腺病毒携带EGFP基因经完整圆窗膜转导豚鼠耳蜗的实验研究

目的研究腺病毒携带目的基因经完整圆窗膜途径耳蜗转导的可行性及安全性，为内耳基因治疗提供实验基础和理论依据。方法20只白色红目豚鼠，术前及术后分别行听性脑干反应（ABR）检查。实验组（12只）以重组腺病毒携带的增强型绿色荧光蛋白基因（enhancedgreenfluorescentprotein，EGFP），对照组（8只）以人工外淋巴液注入豚鼠圆窗龛内。分别于术后5天、14天取双侧耳蜗标本做基底膜铺片，耳蜗冰冻切片观察。结果于圆窗龛内注入腺病毒携带目的基因的转导方法对听力无明显影响。转染耳蜗及对侧耳蜗内目的基因呈广泛表达。5天组表达产物最高，14天组逐渐降低。对照组耳蜗未见EPFP表达。结论于圆窗龛内注入腺病毒携带目的基因转导的方法对耳蜗无明显毒害作用，且能够将目的基因成功转导至双侧耳蜗组织并广泛表达。

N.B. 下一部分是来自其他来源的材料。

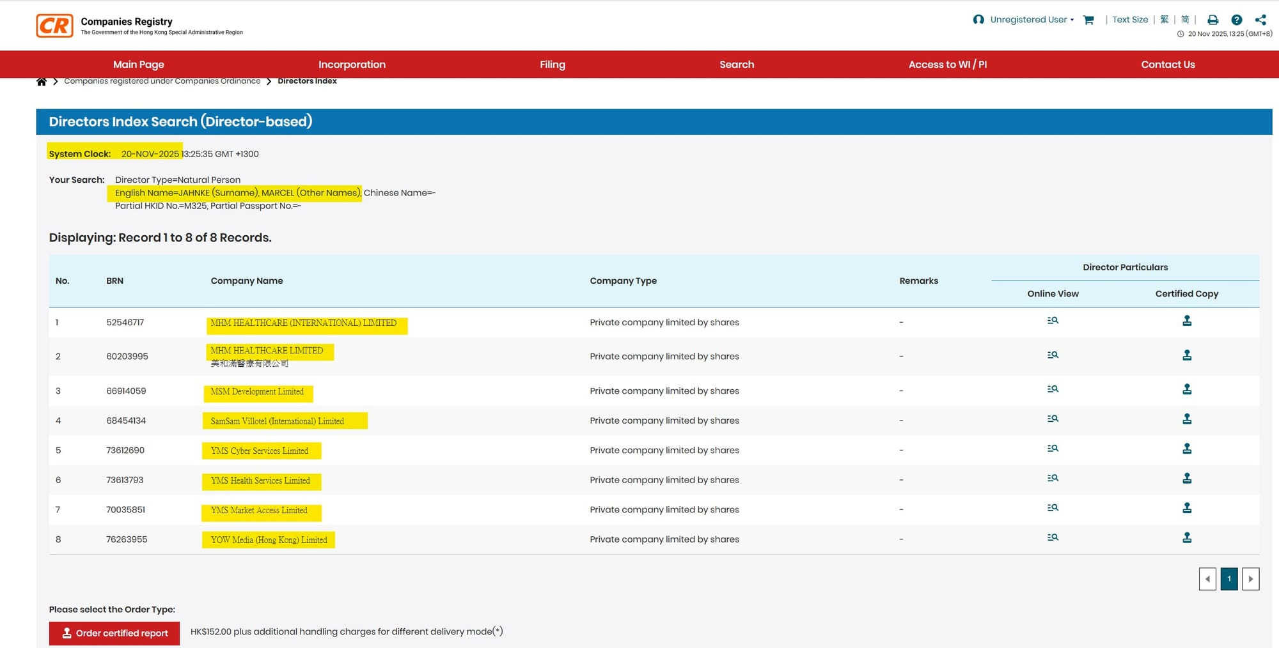This screenshot has height=648, width=1279.
Task: Order certified copy for MHM Healthcare Limited
Action: [1187, 355]
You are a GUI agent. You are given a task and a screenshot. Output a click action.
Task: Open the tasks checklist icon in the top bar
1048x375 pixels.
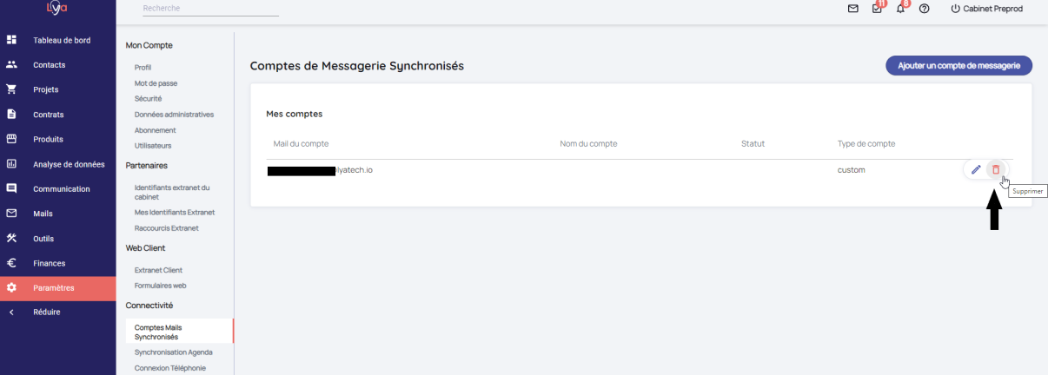877,9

Cochlear Ad-EGFP expression by transferred gene through an intact round window membrane in guinea pigs

Objective To investigate delivery of recombinant abenoviruses-erhanced green fluorescent protein(Ad-EGFP) into the guinea pig cochlea through an intact round window membrane(RWM), and to assess the side-effect of the management. Methods Twenty adult guinea pigs were used for the study: 12 were implanted with Ad-EGFP in the bony groove of the round window niche, and 8 were implanted with artificial perilymphatic fluid. Auditory brainstem response(ABR) thresholds were determined in all animals before and 5 days after surgery. On postoperative day 5 and day 14, the animals were sacrificed and the surface preparation of cochleae was observed. Results ABR measurement showed that the operation had no deleterious effect on hearing. Bright green fluorescence in the cochleae was observed in Ad-EGFP groups. Gene expression was at a high level 5 days after operation and reduced 14 days later. However, control groups were free of fluorescence. Conclusion The technique of transgenic delivery into the inner ear through an intact RWM is feasible, atraumatic and effective.